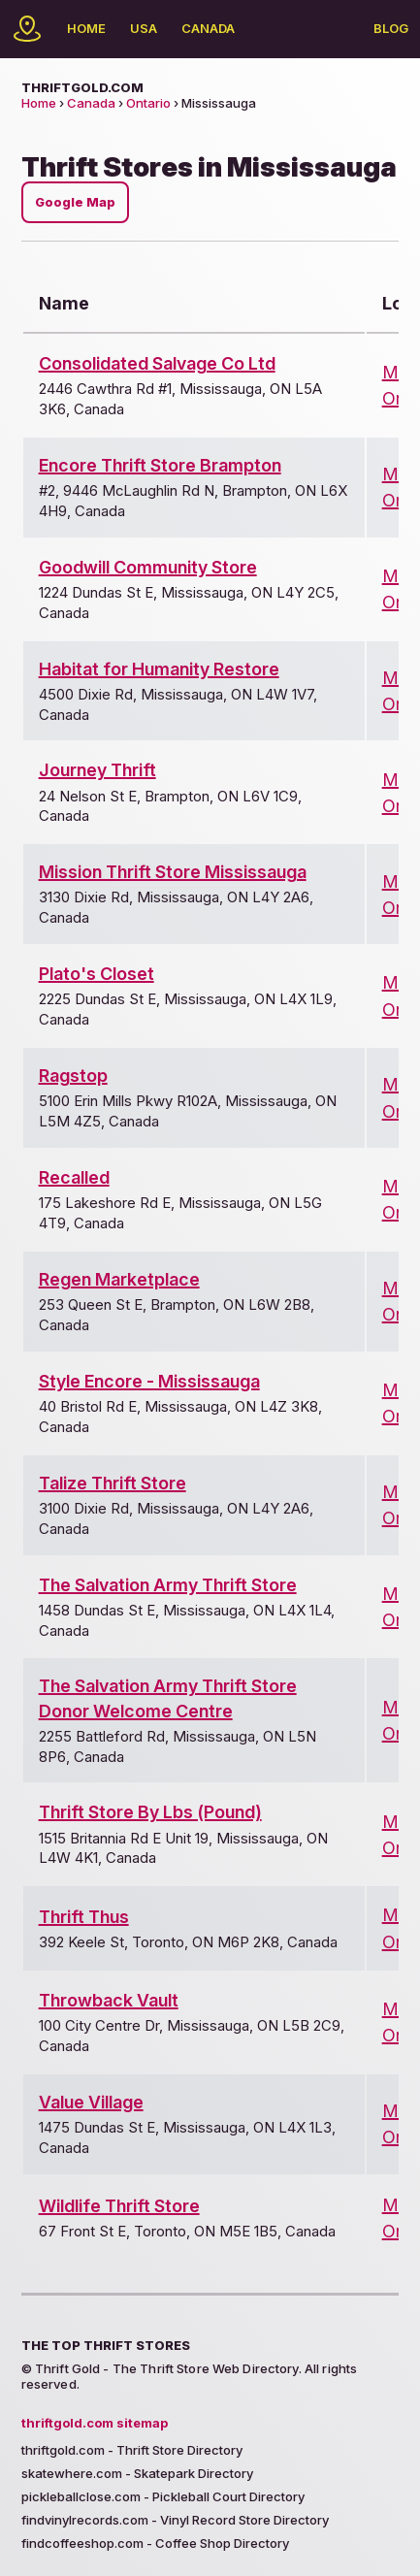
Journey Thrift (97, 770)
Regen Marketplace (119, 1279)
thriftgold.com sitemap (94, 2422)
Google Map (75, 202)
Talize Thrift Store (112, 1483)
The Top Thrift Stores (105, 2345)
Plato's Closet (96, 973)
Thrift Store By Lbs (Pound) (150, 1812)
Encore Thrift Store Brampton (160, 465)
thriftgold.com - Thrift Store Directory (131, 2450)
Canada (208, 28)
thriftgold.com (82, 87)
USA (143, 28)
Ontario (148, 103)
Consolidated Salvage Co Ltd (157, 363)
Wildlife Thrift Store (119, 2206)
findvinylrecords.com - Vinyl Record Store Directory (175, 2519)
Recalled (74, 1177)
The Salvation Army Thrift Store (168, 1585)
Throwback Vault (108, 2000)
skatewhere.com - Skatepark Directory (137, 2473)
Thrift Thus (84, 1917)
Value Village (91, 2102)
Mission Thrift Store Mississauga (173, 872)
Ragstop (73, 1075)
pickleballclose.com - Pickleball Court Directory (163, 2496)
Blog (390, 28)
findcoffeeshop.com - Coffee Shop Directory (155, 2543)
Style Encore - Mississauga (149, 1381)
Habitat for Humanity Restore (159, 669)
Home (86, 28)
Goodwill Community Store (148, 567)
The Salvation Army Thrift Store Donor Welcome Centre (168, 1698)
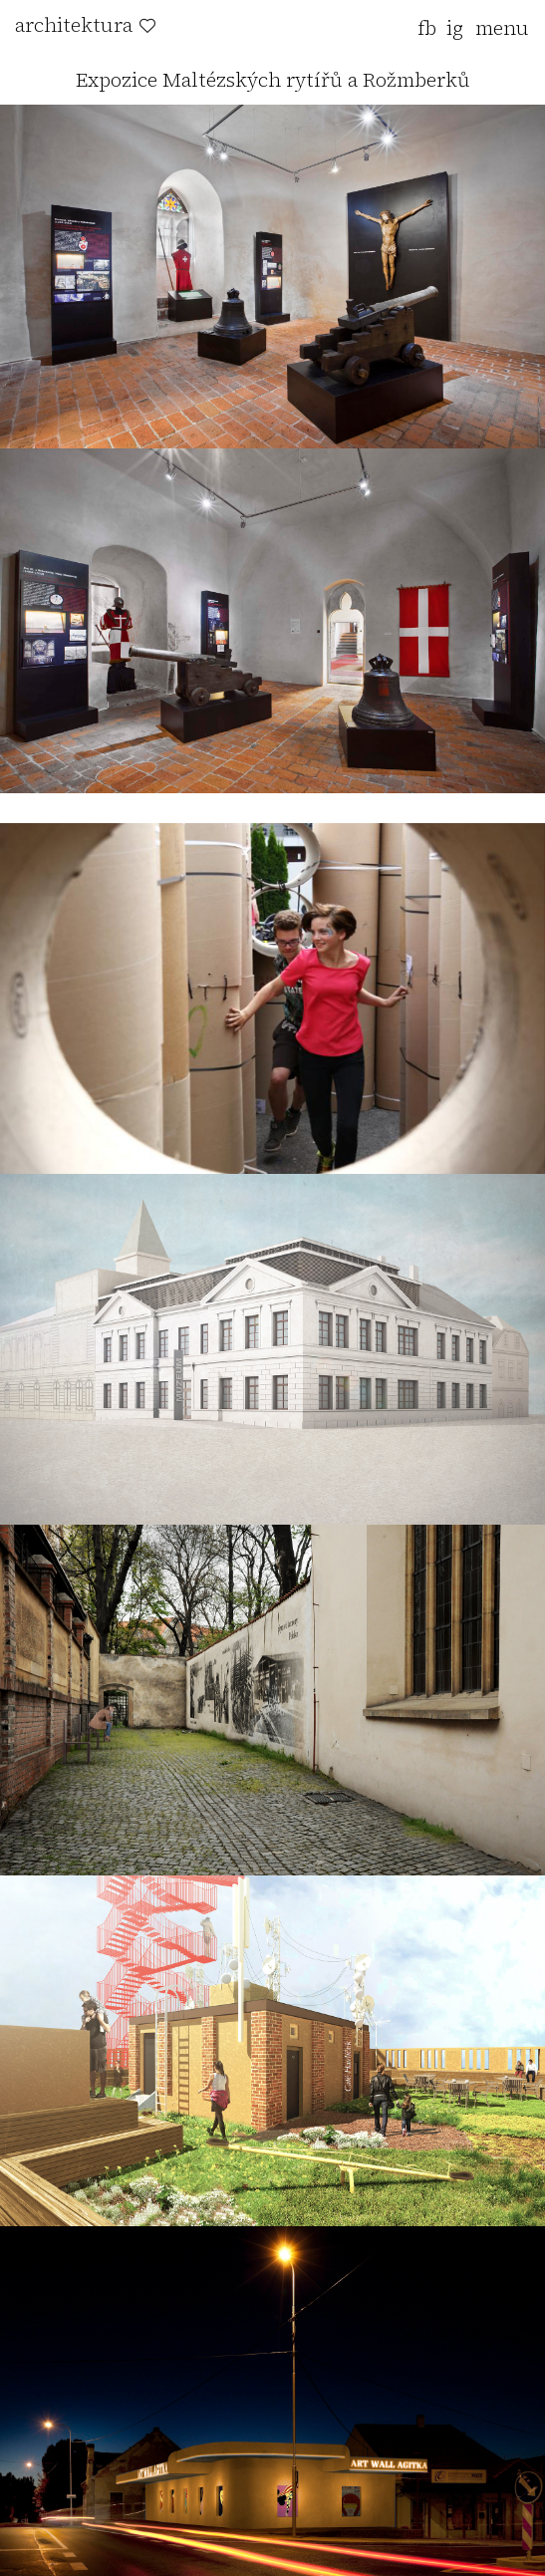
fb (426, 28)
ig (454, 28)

■ **To do**
Copy every line of the entries above verbatim, omitting the pictures.

■ **Answer to this task**
Journey Thrift (97, 770)
Regen Marketplace (119, 1279)
thriftgold.com sitemap (94, 2422)
Google Map (75, 202)
Talize Thrift Store (112, 1483)
The Top Thrift Stores (105, 2345)
Plato's Closet (96, 973)
Thrift Store By Lbs (Pound) (150, 1812)
Encore Thrift Store Brampton (160, 465)
thriftgold.com - Thrift Store Directory (131, 2450)
Canada (208, 28)
thriftgold.com (82, 87)
USA (143, 28)
Ontario (148, 103)
Consolidated Salvage Co Ltd (157, 363)
Wildlife Thrift Store (119, 2206)
findvinylrecords.com - Vinyl Record Store Directory (175, 2519)
Recalled (74, 1177)
The Salvation Army Thrift Store (168, 1585)
Throwback Vault (108, 2000)
skatewhere.com - Skatepark Directory (137, 2473)
Thrift Thus (84, 1917)
Value Village (91, 2102)
Mission Thrift Store Mississauga (173, 872)
Ragstop (73, 1075)
pickleballclose.com - Pickleball Court Directory (163, 2496)
Blog (390, 28)
findcoffeeshop.com - Coffee Shop Directory (155, 2543)
Style Encore - Mississauga (149, 1381)
Habitat for Humanity Restore (159, 669)
Home (86, 28)
Goodwill Community Store (148, 567)
The Salvation Army Thrift Store Donor Welcome Centre (168, 1698)
fb (426, 28)
ig (454, 28)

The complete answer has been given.